Antonio Hodgers: L’entrée a été assez facile. Nous avions des lettres de l’ambassade suisse, qui a travaillé bien et très rapidement. Nous sommes passés en deux heures seulement, alors qu’un groupe de médecins turcs a dû attendre plus de 30 heures.

Pour le retour par contre, nous n’avons pas pu sortir hier à cause des passages aériens, et maintenant, on nous a dit qu’Israël avait donné quatre jours à tous les étrangers pour quitter le territoire. Ce qui indiquerait une reprise prochaine des hostilités. Mais je n’en ai aucune confirmation…

swissinfo: En trois jours sur place, vous avez pu voir les lieux et rencontrer des civils, des ONG, des fonctionnaires des Nations Unies. Votre constat ?

A.H.: Les destructions sont impressionnantes. Dans les quartiers nord de la ville de Gaza, nous avons pu voir des hectares entiers de champs de ruines. Tout a été rasé: les maisons, les infrastructures, la petite industrie, d’abord par les bombes, puis par les tanks.

C’est hallucinant à voir et on a peine à comprendre quel était l’objectif militaire d’une telle destruction systématique.

swissinfo: L’offensive était pourtant censée être ciblée contre le Hamas…

A.H.: On nous a montré les restes d’un immeuble de quatre étages où habitait un représentant du Hamas. Il a été tué avec sa famille, mais on imagine que les autres habitants l’ont été aussi. De même que ceux des immeubles voisins, parce que c’était dans un quartier très dense.

Il y a effectivement eu des destructions ciblées, mais les ministères, les postes de police, les écoles, est-ce que c’était des centres du Hamas ? Et si Israël voulait détruire le Hamas pourquoi avoir détruit 30% des champs d’oliviers et de l’agriculture palestinienne ?

Ce voyage nous fait remettre en cause la version officielle. Il n’y a pas de proportion entre l’objectif déclaré qui est de casser militairement le Hamas et ce que l’on constate sur le terrain.

swissinfo: Quel est l’état d’esprit de la population ?

A.H.: A ma grande surprise, je n’ai pas entendu un seul Palestinien parler mal d’Israël, ou simplement parler d’Israël.

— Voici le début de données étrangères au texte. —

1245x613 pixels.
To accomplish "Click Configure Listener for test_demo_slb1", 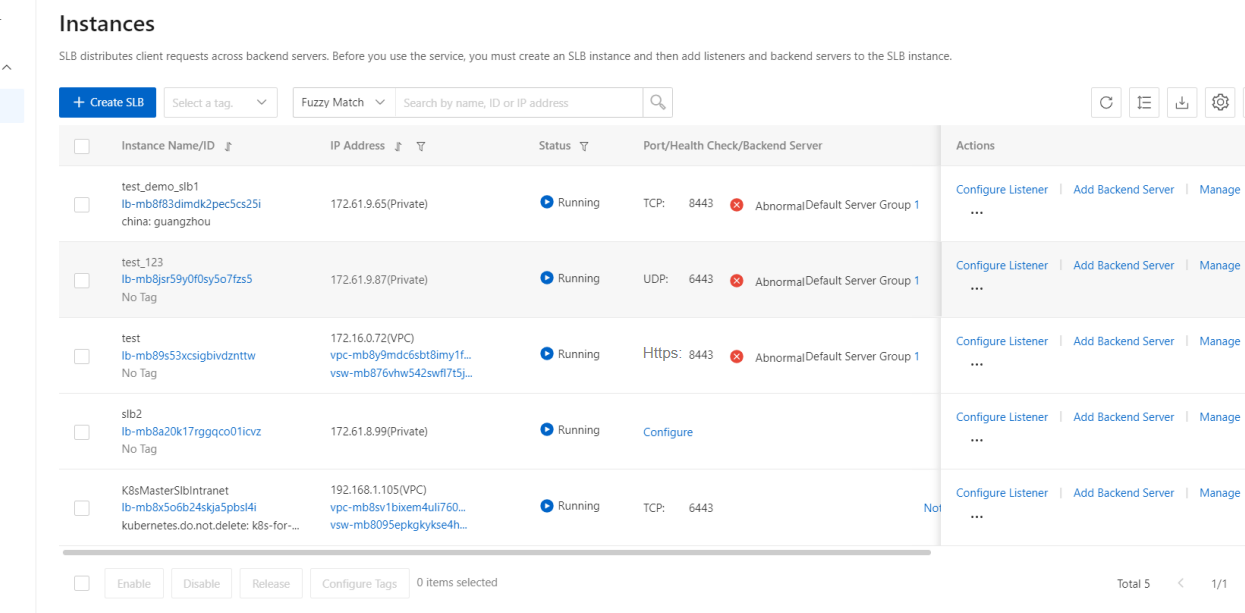I will click(x=1001, y=189).
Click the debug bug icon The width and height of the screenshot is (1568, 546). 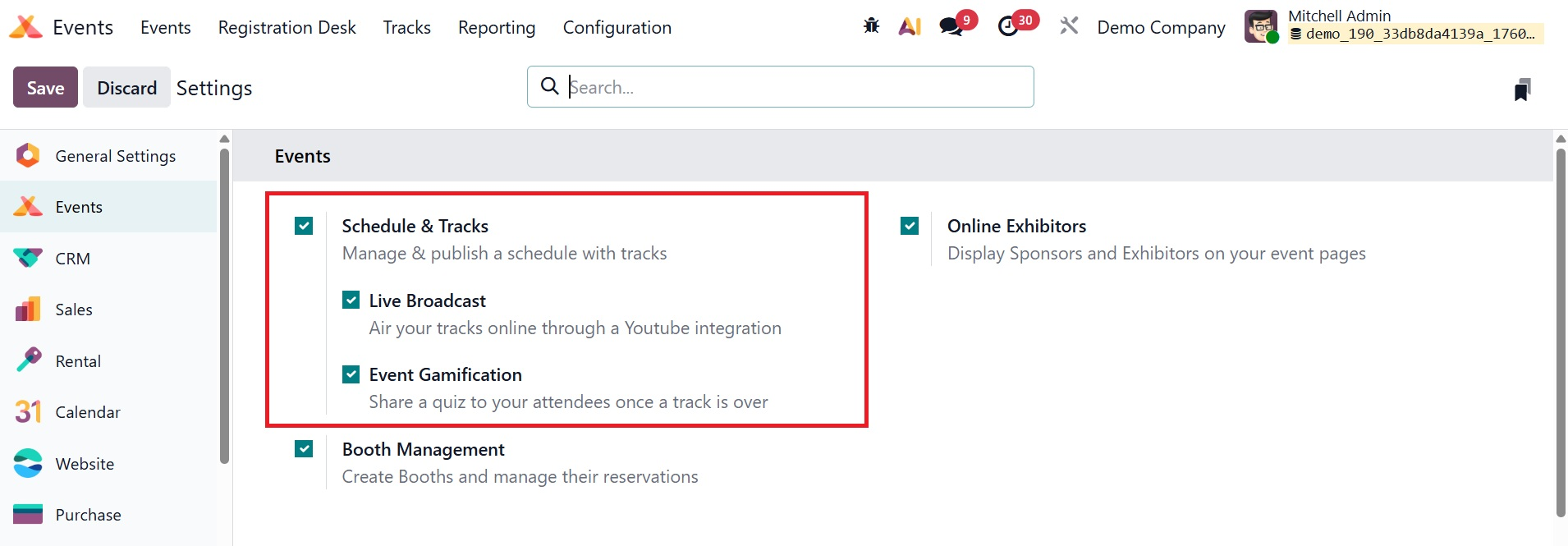871,26
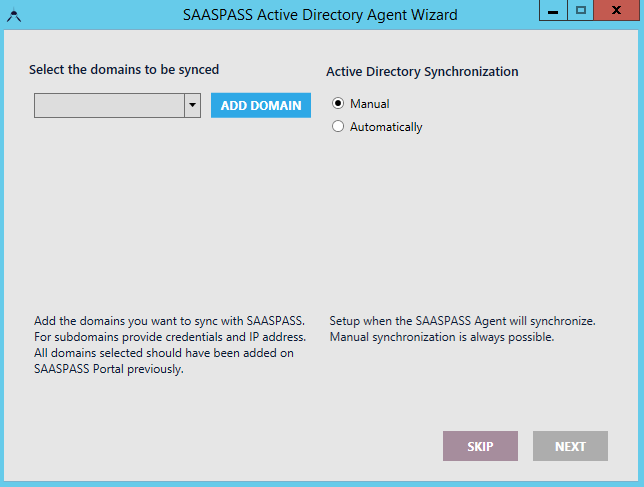Click the "Manual" option label text
The height and width of the screenshot is (487, 644).
coord(369,104)
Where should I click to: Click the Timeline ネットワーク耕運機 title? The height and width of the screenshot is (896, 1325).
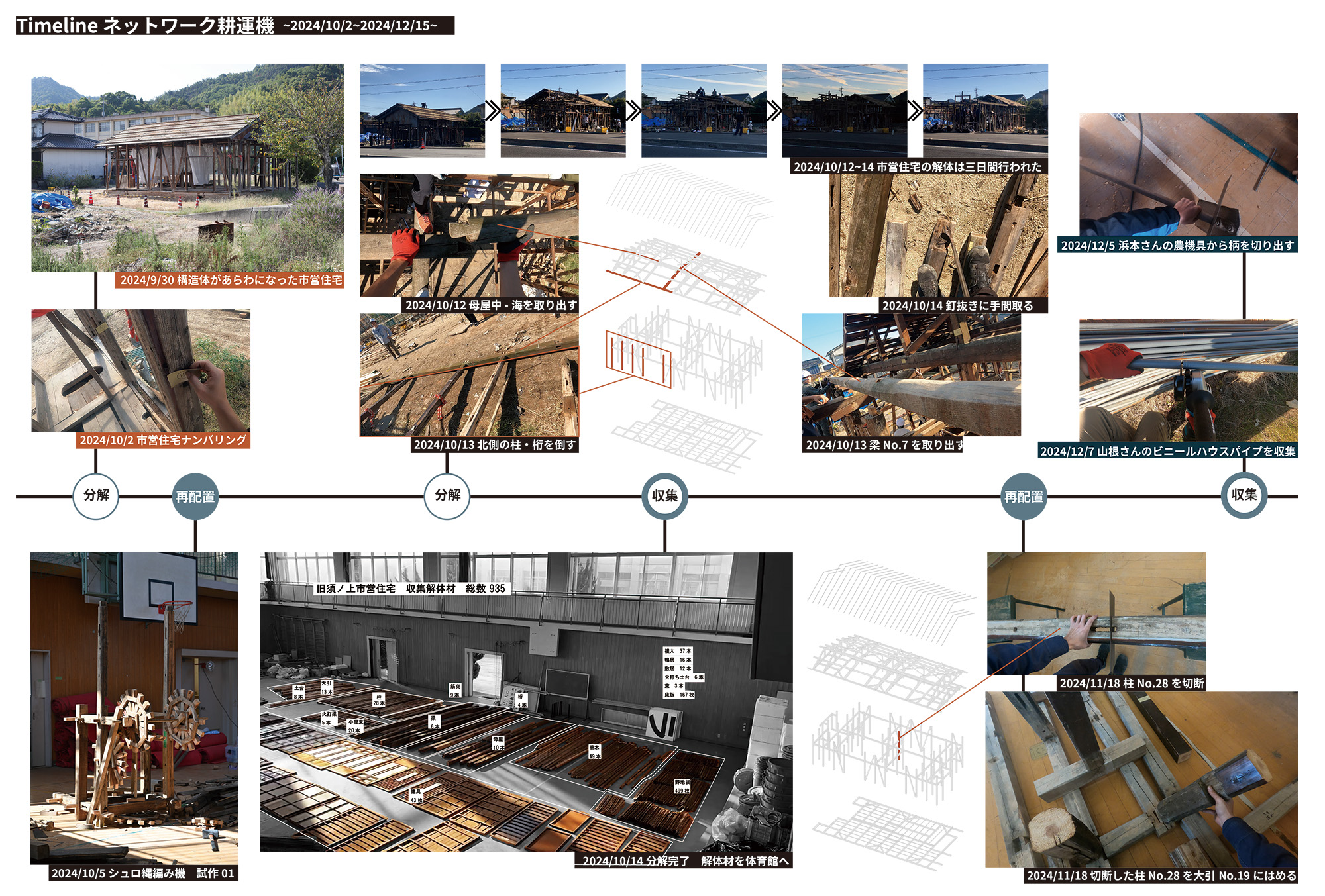click(x=145, y=26)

Nous nous sommes entretenus avec un psychologue d’un centre de santé mentale largement soutenu par la Suisse. Il nous a expliqué que les survivants d’une offensive comme celle-là passent par trois phases.

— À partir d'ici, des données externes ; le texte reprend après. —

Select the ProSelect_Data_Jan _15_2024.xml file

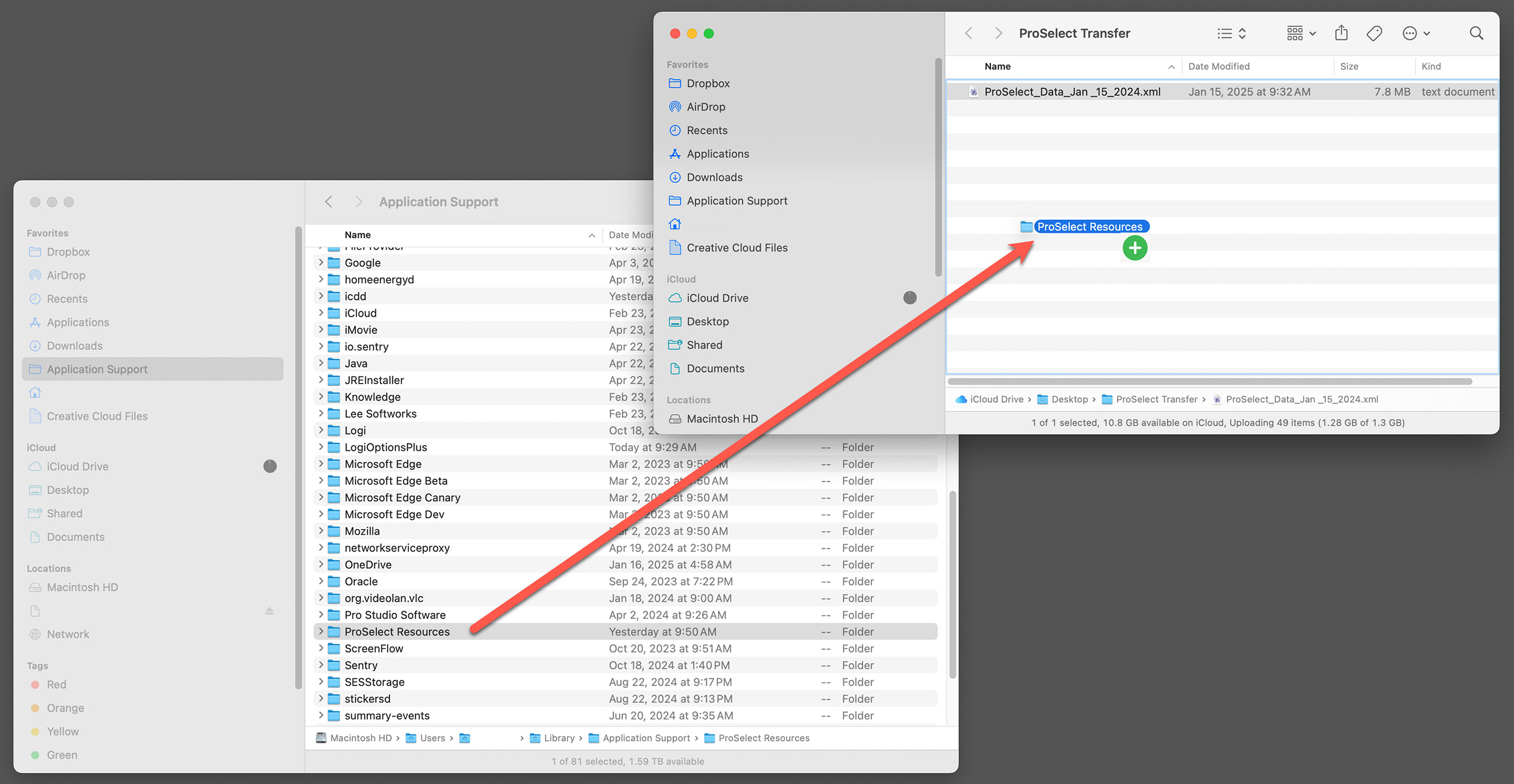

La première c’est le choc. Les gens ne comprennent pas encore ce qui est arrivé. Quand on leur parle, ils se contentent de nous livrer le récit des évènements.

Puis dans quelques semaines, on va passer à la phase de rage et de colère, qui évidemment sera beaucoup plus propice aux mouvements radicaux contre Israël. Ce qui semble indiquer que le Hamas va finalement être le grand gagnant de toute cette affaire, puisqu’il pourra récupérer cette colère.

Enfin, dans cinq à six mois, il y aura la phase d’abattement. Et selon le psychologue, c’est un peu à cela que veut aboutir Israël. En bombardant les maisons, les écoles, les lieux de travail, on montre aux Palestiniens qu’ils ne sont en sécurité nulle part. Ce qui amène à l’abattement à terme.

swissinfo: Qu’allez vous faire des ces expériences et de ces constats une fois rentrés en Suisse ?

A.H.: D’abord témoigner; de ce qu’on a vu, de la situation, de l’état d’esprit… Et inciter la Suisse à avoir un rôle de neutralité active.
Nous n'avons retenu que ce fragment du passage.